Very nice!!! All my labels have long since fell off.....lol


----------



## katfish (Apr 7, 2004)

Flathead gods smiled on us.










On the search for an 80!


----------



## chrisrf815 (Jul 6, 2014)

Broke in or broke?


----------



## katfish (Apr 7, 2004)

chrisrf815 said:


> Broke in or broke?


https://www.facebook.com/363367887008321/videos/vb.363367887008321/1041144382563998/?type=3&theater


----------



## Shortdrift (Apr 5, 2004)

Now why would such a good looking guy want to catch such a good looking fish on an Ugly Rod? 
Nice catch. Thanks for sharing.


----------



## ducky152000 (Jul 20, 2005)

man seneca is still on fire! im surprised! usualy by now your fishin the other lake.


----------



## KaGee (Sep 8, 2006)

You guys really know how to knock it out of the park.. Great job.


----------



## chris1162 (Mar 12, 2008)

Another couple of awesome fish! Would you share what kind of hooks and terminal rigs you use?


----------



## katfish (Apr 7, 2004)

chris1162 said:


> Another couple of awesome fish! Would you share what kind of hooks and terminal rigs you use?

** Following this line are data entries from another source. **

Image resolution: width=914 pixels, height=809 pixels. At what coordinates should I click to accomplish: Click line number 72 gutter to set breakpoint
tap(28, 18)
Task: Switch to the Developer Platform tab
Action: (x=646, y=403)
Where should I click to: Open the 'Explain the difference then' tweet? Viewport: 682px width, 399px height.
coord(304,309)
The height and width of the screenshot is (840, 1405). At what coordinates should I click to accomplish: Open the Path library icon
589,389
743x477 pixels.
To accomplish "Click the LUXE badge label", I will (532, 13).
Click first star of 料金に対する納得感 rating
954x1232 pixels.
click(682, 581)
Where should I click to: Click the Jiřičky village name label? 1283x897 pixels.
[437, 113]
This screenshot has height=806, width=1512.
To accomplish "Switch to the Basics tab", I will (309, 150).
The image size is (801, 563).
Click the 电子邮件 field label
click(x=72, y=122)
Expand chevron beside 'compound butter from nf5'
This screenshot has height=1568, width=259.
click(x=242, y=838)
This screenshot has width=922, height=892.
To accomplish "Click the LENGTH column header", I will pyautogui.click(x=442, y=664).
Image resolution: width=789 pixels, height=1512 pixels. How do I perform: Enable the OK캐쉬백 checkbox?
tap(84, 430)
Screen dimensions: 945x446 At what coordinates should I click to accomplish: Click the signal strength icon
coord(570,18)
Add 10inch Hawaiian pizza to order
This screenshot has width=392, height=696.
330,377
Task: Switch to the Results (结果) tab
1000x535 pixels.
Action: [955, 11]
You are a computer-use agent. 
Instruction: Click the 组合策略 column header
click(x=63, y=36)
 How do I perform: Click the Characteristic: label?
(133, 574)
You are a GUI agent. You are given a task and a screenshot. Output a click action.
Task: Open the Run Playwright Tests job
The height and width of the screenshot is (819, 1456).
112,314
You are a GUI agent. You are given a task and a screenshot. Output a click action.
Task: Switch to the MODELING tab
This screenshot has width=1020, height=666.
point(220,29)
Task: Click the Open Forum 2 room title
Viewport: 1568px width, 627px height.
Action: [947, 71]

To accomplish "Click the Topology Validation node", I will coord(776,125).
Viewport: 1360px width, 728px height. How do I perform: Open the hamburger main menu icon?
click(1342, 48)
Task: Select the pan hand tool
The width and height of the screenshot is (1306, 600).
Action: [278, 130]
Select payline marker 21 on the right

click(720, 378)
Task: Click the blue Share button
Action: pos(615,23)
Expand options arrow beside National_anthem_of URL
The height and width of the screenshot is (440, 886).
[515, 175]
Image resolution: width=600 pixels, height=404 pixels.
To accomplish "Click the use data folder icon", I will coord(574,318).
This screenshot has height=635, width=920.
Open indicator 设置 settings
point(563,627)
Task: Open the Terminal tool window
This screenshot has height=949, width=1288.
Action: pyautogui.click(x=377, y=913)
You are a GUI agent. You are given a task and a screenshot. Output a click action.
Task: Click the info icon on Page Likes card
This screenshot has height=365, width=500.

I use eagle claw L144BK hooks and a 2 oz egg sinker rigged slip style. Snell the hook opposite the offset eye. Add a big bluegill or goldfish and wait.


----------



## Cajunsaugeye (Apr 9, 2013)

The ole bait and wait of flathead fishing.It is priceless!! I haven't got out flathead fishing ONCE this year.Such is life.


----------



## TClark (Apr 20, 2007)

Hey Katfish, Love your posts on cat fishing!!
Wondering* where do you buy goldfish?* I usually fish at Piedmont and I'm batting zero this year for flats.

Thanks and be blessed.


----------



## M.Magis (Apr 5, 2004)

TClark said:


> Hey Katfish, Love your posts on cat fishing!!
> Wondering* where do you buy goldfish?* I usually fish at Piedmont and I'm batting zero this year for flats.
> 
> Thanks and be blessed.


Salt Fork Outdoors is the most reliable.


----------



## catfishcc (Oct 28, 2013)

Ajax bait is also a good stop for good fish


----------



## katfish (Apr 7, 2004)

T C
Bait is always a struggle and we get all bait at every opportunity. Check out black salty website to get goldfish fed ex to your door.


----------